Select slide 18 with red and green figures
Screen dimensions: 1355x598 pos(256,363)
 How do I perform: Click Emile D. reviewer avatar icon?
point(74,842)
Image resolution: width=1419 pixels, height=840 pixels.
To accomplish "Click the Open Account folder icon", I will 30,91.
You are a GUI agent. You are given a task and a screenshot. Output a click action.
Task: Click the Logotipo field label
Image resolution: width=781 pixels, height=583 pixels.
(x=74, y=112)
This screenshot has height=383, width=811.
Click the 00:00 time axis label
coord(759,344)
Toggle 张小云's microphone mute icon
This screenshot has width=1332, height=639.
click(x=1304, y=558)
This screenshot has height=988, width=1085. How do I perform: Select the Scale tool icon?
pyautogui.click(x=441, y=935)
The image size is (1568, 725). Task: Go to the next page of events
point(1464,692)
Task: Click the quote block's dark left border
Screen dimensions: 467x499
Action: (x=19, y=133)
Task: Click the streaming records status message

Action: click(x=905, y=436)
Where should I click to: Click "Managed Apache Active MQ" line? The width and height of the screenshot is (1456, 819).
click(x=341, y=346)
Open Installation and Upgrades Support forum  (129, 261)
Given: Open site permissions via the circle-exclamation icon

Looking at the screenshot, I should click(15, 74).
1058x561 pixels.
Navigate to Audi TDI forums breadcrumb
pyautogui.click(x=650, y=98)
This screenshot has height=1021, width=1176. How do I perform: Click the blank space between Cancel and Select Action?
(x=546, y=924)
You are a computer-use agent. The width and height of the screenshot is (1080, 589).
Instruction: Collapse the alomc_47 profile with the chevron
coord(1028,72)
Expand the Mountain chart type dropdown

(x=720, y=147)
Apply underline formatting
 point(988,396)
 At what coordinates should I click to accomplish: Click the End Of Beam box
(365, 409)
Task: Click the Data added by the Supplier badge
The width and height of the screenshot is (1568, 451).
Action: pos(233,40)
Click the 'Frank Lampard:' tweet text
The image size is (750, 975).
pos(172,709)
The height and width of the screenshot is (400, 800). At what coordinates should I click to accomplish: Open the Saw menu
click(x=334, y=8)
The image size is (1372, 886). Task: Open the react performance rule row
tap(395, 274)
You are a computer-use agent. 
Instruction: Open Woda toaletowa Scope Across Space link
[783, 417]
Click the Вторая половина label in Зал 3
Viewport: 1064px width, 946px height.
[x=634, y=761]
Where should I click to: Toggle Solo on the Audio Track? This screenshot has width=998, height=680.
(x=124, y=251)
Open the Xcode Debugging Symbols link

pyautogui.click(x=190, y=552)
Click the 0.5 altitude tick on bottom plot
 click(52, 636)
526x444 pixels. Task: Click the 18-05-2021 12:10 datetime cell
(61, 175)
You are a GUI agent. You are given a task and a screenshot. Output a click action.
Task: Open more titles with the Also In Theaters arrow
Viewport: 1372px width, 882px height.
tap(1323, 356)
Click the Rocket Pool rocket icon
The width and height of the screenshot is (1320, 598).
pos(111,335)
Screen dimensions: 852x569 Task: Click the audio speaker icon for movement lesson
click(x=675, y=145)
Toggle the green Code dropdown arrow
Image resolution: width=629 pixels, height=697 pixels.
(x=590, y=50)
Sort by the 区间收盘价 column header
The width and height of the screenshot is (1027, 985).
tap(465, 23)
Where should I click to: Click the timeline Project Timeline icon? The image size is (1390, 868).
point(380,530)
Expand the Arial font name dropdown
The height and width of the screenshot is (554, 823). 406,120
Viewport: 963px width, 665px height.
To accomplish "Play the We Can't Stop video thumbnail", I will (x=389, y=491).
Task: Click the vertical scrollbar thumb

+ + + + + + +

### Instructions to follow:
Lines holding "will": count them across the data and reply with the number alone.

### Task solution:
2